Repatriate the gold': German economists advise withdrawal from US vaults
Trust in US Custody
- Many argue the core issue is trust: fear that the US might freeze, refuse, or politicize access to foreign gold in its vaults, especially under an erratic administration.
- Some see this as consistent with a long pattern of the US breaking financial commitments; others stress that outright confiscation would be equivalent to default and catastrophically damage US credit and dollar hegemony.
- A minority thinks confiscation or refusal is unlikely but note that even a small probability creates dangerous bargaining leverage.

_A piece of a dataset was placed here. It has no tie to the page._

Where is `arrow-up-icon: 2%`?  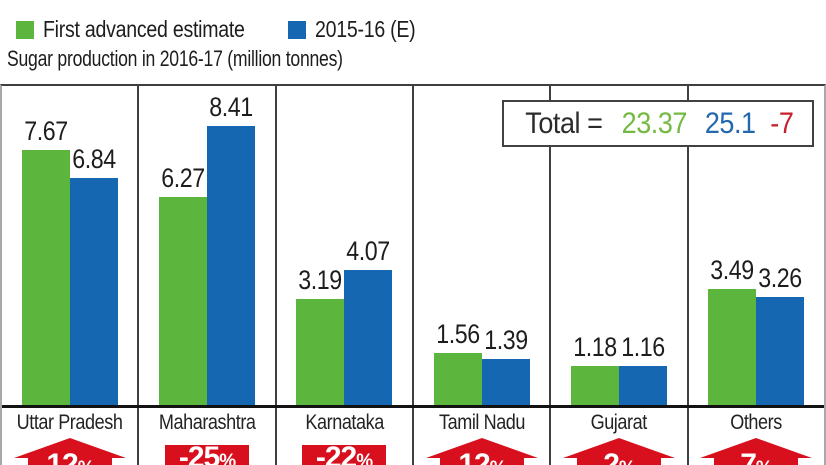 arrow-up-icon: 2% is located at coordinates (618, 452).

Alternatives: Where to Store or What to Do
- Suggestions include Canada, London, Switzerland, or full repatriation to Germany.
- Canada is debated: militarily vulnerable to the US and tightly linked geopolitically, but seen by some as less likely to itself weaponize custody.
- Several propose “sell and rebuy at home”: quietly sell gold in the US, buy in Europe, or just liquidate and invest in infrastructure. Others counter that dumping such volume would depress prices and hurt remaining reserves.
- Practical concerns: storage infrastructure, transport cost/risks, and the fact that past repatriations (Germany, Netherlands, others) were done slowly and discreetly.
What’s the Point of Gold Reserves?
- Explanations offered:
- Long-term store of value when financial trust breaks down.
- Collateral for loans, currency defense, and emergency use in crises or war.
- Reputation signal of solvency and creditworthiness.
- Critics highlight opportunity cost: hundreds of billions tied up in a non‑yielding asset that no longer formally backs the currency.
- Russia is cited as benefitting from gold appreciation post‑sanctions.
Historical and Systemic Context
- Intense discussion of the Nixon shock/Bretton Woods: some frame it as the US “cheating” by printing more dollar IOUs than its gold; others say the system had become unsustainable and was ended with allied involvement.
- Several see gold repatriation as part of a broader “de-risking” from US dominance and dollar “exorbitant privilege,” potentially signaling slow imperial decline.
- NATO and security dependence on the US are questioned; some Europeans conclude that relying on US defense and financial infrastructure has become strategically dangerous.